Skip to content

GOST 2.1 Remote Port Forwarding

Original post: https://groups.google.com/g/go-gost/c/_-akAbTe3ho.

The previous post covered local port forwarding. This one covers remote port forwarding.

GOST's remote port forwarding is similar to SSH's -R option. Like local port forwarding, it supports UDP and forwarding chains.

Using the same scenario:

Three machines: local_host, proxy_host, remote_host

  • local_host can access proxy_host and remote_host.
  • proxy_host cannot access local_host or remote_host.
  • remote_host can access local_host.

proxy_host <- local_host <-> remote_host

Note that communication between proxy_host and local_host is one-way — local_host is behind a firewall.
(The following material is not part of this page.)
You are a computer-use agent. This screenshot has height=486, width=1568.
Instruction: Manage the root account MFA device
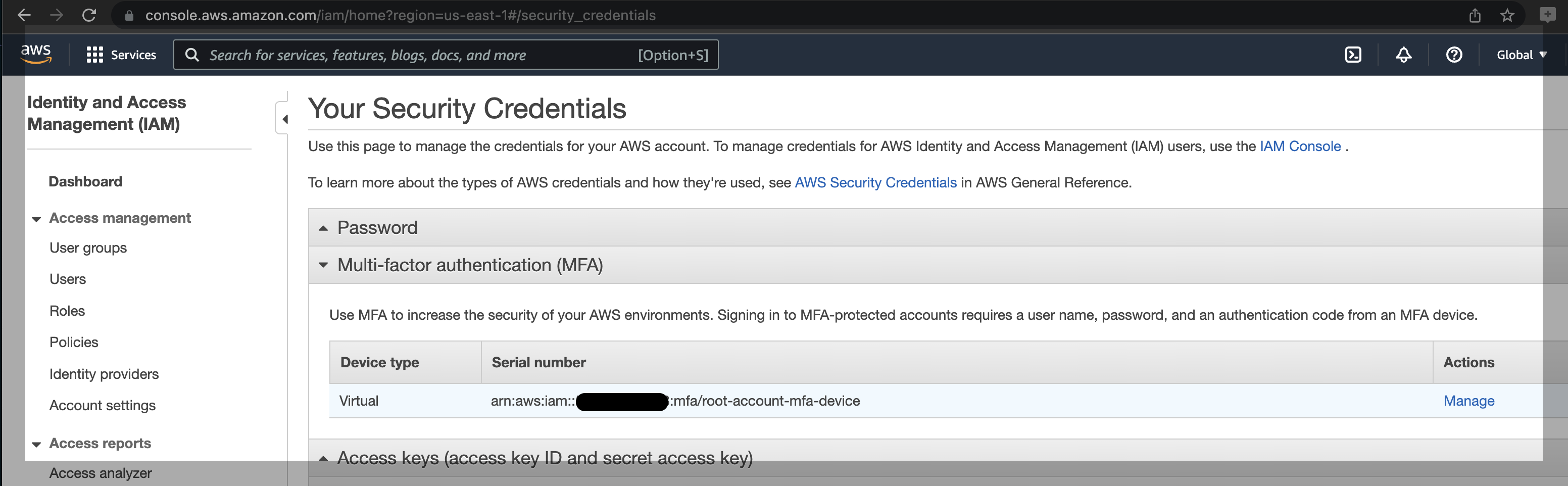(1469, 401)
TCP Remote Port Forwarding

To SSH from proxy_host to remote_host, run this on local_host:

gost -L=rtcp://:2222/remote_host:22 -F=socks://proxy_host:1080

This assumes proxy_host has a GOST SOCKS5 proxy on port 1080. GOST connects to proxy_host through the chain and instructs it to listen on TCP port 2222. When you SSH to proxy_host:2222, it connects to remote_host:22:

ssh -p 2222 root@localhost

UDP Remote Port Forwarding

To access the DNS service on remote_host from proxy_host, run this on local_host:

gost -L=rudp://:5353/remote_host:53 -F=socks://proxy_host:1080

GOST connects to proxy_host through the chain and listens on UDP 5353. Sending UDP data to proxy_host:5353 forwards it to remote_host:53:

dig @localhost -p 5353 www.google.com

Note: TCP remote port forwarding uses the SOCKS5 BIND protocol, so the last hop must be SOCKS5. UDP remote port forwarding uses UDP-over-TCP, so the last hop must be GOST SOCKS5.